スペイン語の原文では「中国人は我々の国にとって糞だ!」は”¡Chinos de mierda, a vuestro país!”、「中国人は出て行け!」は”¡Chinos fuera!”です。このchino(チノ)は本来は中国人の意味ですが、しかしアジア人全体の蔑称にもなります。つまり、頭に血の上ったスペイン人にとっては、日本人も韓国人も見境なく「チノ」なわけです。ちょうど、切れてしまった日本人にとって、アメリカ人もドイツ人もフランス人も等しく「毛唐」であるようなものです。
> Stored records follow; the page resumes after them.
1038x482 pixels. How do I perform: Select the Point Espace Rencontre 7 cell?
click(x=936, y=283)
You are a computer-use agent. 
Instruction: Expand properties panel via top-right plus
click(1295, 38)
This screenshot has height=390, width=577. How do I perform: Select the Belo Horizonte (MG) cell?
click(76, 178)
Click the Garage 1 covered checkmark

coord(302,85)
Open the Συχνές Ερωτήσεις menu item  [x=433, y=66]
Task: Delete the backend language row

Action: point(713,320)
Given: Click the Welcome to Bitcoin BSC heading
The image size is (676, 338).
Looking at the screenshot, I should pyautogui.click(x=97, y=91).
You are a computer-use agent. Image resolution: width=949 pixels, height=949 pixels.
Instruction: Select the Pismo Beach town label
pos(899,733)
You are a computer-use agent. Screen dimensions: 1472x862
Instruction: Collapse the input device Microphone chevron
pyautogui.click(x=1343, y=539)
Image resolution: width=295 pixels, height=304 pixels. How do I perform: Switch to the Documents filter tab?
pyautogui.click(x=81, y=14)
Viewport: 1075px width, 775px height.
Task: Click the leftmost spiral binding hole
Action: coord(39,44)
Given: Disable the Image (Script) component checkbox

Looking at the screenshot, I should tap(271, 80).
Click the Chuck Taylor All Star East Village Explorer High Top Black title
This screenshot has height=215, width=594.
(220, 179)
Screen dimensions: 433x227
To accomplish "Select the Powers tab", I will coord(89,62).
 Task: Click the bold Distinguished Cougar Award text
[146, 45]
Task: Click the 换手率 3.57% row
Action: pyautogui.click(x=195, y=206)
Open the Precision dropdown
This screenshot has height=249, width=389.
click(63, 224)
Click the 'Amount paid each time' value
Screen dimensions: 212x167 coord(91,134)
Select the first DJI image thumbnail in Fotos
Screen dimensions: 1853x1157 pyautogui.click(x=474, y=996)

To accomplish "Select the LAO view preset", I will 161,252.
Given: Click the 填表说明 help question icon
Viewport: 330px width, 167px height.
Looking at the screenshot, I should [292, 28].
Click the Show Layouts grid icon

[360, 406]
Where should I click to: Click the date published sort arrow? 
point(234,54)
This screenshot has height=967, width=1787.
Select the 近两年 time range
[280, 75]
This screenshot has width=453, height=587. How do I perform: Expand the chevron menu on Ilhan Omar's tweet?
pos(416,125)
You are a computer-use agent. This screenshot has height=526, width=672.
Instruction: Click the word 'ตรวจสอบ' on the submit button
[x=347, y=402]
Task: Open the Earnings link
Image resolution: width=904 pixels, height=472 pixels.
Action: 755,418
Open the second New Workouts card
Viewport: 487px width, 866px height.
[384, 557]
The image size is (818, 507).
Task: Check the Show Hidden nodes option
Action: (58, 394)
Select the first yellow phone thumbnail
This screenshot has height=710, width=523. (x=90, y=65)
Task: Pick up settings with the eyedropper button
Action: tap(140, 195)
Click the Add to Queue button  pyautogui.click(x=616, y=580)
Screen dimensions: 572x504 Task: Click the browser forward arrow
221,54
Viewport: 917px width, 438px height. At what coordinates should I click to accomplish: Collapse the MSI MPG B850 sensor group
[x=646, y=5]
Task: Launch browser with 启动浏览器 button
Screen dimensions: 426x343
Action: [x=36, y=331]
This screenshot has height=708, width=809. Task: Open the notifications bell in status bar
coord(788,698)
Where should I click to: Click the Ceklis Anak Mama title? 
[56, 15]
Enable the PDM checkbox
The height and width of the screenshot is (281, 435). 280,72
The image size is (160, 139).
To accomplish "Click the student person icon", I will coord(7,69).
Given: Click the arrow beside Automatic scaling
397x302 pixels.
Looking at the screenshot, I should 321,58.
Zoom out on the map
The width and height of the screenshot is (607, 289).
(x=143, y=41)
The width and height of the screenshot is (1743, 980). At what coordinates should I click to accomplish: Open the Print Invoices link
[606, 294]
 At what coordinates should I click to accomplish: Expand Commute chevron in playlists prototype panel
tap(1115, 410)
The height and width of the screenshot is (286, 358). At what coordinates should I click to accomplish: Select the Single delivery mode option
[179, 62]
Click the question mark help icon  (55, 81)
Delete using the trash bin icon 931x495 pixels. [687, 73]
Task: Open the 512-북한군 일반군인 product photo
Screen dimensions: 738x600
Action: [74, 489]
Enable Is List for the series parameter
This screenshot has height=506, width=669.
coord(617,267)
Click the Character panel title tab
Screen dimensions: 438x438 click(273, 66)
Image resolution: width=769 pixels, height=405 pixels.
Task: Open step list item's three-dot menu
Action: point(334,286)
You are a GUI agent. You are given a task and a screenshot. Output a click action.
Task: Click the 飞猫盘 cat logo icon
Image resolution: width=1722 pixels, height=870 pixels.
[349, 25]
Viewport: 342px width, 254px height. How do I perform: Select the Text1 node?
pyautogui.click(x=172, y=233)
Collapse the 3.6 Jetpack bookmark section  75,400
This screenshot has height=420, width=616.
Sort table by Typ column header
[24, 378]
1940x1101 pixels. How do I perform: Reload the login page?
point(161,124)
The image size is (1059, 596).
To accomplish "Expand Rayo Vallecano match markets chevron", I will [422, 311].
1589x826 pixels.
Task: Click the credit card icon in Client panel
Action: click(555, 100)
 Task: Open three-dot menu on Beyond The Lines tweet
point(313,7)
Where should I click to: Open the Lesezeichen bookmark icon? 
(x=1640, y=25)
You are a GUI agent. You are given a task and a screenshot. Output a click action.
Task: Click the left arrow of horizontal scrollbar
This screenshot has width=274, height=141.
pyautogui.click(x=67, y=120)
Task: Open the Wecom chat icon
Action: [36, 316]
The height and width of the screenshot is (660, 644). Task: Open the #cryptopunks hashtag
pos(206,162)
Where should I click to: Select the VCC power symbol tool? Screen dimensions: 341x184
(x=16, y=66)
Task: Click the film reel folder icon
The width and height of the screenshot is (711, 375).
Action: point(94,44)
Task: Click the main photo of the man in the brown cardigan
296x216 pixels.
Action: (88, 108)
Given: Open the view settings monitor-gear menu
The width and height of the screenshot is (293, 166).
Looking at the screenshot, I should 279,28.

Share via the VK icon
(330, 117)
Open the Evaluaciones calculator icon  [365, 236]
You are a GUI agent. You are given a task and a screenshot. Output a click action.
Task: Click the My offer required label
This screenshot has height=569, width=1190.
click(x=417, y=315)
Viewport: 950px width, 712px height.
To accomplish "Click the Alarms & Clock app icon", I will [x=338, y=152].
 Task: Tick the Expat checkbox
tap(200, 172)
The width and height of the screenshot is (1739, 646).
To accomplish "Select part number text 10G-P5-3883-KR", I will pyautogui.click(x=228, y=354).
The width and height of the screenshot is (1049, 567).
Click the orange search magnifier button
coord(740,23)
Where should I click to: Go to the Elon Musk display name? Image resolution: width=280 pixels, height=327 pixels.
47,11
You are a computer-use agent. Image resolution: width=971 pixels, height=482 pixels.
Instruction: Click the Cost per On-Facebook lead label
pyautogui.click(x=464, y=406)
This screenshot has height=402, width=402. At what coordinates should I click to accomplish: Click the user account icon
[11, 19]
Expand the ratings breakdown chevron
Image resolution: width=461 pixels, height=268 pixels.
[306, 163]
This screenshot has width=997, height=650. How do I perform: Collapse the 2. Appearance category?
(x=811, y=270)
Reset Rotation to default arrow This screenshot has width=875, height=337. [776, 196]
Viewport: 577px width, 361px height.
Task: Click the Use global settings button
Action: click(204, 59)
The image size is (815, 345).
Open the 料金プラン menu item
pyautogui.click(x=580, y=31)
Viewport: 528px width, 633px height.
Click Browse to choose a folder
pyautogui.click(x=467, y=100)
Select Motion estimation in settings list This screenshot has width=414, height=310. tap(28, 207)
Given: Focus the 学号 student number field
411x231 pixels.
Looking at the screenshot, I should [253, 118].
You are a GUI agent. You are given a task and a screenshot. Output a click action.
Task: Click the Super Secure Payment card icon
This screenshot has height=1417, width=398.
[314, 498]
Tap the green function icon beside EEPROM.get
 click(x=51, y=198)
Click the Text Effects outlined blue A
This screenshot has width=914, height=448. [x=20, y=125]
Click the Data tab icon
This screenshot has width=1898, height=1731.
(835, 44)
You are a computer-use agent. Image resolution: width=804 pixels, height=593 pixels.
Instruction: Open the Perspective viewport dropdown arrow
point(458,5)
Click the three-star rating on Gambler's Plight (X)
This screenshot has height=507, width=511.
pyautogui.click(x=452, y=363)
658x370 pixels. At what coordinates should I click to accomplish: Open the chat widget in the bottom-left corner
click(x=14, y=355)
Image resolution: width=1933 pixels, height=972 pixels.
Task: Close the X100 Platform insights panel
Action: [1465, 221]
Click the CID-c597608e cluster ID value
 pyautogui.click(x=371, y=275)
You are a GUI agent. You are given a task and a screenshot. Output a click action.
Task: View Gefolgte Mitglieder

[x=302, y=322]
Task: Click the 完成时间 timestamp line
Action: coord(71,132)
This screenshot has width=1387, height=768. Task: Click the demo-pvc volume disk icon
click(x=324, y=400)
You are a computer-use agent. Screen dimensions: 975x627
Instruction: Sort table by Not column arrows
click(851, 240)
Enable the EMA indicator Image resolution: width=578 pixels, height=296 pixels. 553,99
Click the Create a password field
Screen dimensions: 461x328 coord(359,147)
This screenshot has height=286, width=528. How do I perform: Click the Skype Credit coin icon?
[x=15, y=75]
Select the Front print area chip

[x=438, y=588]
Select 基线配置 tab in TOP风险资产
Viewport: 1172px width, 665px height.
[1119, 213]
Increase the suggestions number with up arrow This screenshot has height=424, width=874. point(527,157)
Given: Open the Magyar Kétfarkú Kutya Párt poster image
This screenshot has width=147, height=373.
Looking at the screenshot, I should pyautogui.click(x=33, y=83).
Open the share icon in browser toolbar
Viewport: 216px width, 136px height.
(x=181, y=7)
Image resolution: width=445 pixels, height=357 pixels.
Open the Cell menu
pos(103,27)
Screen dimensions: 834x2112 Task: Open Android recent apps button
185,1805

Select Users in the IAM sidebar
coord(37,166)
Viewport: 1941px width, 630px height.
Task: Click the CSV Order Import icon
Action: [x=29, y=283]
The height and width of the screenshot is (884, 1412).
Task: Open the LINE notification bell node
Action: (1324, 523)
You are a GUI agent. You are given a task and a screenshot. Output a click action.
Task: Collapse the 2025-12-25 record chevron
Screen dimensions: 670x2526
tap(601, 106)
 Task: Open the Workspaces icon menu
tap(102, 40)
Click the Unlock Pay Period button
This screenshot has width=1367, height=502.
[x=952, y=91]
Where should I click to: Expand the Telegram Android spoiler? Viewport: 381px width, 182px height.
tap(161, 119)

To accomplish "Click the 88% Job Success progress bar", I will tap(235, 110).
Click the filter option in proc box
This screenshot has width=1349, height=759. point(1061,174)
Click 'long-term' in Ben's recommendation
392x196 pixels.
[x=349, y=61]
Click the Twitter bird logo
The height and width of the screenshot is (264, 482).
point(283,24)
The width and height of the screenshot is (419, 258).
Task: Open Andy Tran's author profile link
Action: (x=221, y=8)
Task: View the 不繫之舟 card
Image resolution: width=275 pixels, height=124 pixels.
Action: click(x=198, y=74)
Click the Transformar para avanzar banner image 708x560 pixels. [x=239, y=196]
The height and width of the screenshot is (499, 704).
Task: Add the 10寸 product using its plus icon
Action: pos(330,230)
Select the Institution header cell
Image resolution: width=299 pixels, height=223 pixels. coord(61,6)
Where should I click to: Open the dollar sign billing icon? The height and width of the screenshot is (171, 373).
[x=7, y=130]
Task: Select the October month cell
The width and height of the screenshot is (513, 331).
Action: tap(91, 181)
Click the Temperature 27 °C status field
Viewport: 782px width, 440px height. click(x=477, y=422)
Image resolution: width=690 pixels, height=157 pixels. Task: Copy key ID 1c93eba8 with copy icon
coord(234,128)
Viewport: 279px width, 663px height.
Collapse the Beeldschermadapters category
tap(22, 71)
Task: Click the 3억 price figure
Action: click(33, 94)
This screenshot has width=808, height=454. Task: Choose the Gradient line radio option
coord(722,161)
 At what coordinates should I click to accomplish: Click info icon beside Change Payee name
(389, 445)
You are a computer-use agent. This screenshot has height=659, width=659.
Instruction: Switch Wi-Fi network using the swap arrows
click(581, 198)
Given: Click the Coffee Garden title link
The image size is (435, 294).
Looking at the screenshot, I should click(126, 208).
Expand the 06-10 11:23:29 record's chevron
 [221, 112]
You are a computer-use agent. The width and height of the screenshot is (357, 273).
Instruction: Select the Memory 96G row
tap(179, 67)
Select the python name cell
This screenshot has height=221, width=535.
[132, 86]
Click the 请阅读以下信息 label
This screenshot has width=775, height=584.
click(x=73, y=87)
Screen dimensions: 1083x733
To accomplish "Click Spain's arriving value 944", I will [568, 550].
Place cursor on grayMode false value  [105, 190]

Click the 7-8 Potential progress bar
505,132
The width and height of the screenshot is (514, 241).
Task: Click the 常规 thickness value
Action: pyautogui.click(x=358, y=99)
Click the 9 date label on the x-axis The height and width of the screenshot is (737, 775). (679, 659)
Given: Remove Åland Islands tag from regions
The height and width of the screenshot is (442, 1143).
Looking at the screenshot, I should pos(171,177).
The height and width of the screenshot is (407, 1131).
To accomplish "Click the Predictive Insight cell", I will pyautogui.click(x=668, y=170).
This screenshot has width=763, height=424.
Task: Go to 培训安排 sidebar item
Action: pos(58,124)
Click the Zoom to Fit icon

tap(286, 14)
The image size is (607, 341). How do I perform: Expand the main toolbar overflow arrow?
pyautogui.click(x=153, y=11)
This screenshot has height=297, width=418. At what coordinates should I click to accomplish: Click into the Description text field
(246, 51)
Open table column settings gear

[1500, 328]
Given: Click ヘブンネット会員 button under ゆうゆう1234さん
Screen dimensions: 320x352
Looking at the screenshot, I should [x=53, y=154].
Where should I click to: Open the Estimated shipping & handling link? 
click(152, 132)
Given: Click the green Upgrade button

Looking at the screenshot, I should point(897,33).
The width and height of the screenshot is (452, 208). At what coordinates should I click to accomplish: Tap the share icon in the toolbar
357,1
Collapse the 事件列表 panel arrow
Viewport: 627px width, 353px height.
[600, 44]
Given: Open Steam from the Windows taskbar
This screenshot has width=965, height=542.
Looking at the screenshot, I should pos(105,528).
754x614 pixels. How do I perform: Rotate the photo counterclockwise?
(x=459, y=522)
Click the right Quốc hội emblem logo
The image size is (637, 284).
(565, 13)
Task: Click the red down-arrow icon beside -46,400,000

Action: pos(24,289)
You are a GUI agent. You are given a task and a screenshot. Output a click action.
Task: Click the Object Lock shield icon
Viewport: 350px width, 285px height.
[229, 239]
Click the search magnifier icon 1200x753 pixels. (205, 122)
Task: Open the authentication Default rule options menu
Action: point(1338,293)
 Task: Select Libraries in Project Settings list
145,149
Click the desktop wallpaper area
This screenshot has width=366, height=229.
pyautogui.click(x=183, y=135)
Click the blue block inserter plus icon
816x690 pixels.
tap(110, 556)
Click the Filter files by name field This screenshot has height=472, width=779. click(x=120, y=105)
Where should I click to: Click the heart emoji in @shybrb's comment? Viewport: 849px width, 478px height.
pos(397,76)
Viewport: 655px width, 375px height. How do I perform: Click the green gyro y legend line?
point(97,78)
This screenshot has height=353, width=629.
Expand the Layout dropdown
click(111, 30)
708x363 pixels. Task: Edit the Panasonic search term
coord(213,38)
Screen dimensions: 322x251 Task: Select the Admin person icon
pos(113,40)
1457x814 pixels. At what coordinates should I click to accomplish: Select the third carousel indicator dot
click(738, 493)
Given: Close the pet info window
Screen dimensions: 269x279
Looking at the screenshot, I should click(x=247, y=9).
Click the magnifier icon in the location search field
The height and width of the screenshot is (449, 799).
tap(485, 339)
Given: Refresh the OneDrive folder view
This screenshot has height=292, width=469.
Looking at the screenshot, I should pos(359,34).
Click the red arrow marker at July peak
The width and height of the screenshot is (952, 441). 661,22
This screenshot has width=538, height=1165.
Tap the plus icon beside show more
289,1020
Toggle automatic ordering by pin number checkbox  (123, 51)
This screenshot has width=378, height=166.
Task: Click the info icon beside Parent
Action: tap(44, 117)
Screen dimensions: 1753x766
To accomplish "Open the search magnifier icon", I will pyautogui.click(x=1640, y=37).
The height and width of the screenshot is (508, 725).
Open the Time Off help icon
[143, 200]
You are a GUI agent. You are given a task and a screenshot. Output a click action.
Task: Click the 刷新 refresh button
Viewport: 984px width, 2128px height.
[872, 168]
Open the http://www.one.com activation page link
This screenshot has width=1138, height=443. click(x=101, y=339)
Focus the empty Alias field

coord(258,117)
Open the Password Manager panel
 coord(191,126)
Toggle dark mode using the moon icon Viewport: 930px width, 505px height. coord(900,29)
スペインに住む外国籍の人間は2002年の統計で、合計で約200万人(スペインの人口は約4千百万人)でです。ただしこれはあくまでも「公式の数値」で、実際にはその50%増しから倍はいると思ったほうが良いでしょう。一応公式の数では、最も多いのがモロッコ人の約31万人、次がエクアドル人で約26万人、次がコロンビア人の約19万人です。中国人は13番目の約3万8千人で、ドイツ(約11万人)やフランス(約6万人)よりもずっと少ないのが実情です。それでもやはりアジア人は目立ちますし、中華レストランや中国人経営の安売りの店などは、大都市に行けば相当に目を引きますので、何かと好奇な目や時には反感の対象になりがちです。
今回の騒動の場合は経済的な利害が絡んでいますので過激化しましたが、そこまで行かなくても、貧しい無力な階層のスペイン人の中には常に「チノ」に対する反感があります。特に若いネオナチ的な連中(10代後半で、通常「スキンskin」と呼ばれており、中下層階級出身で学校制度からもはみ出した者が多い)は抑圧されたエネルギーを、スペインには多く住んでいる非ヨーロッパ系の外国人、たとえばモロッコ人(蔑称ではモロmorro)、パキスタン人(蔑称パキpaqui)、エクアドル人やペルー人(インディオの顔つきが多い)や「チノ」にぶつけてきます。
先日、私の知り合いの日本人が、タクシーから降りたとたんに数名の少年に囲まれ「チノ!出て行け!」と殴られたそうです。では「俺は日本人だ」といったらどうなるか。たぶん一緒でしょう。彼らにとっては目が細くてつりあがり顔ののっぺりした人間はすべてチノですから。
もちろんスペインはこんな面ばかりではないのですが、これもスペイン(広く言えばヨーロッパ)の現実の一面です。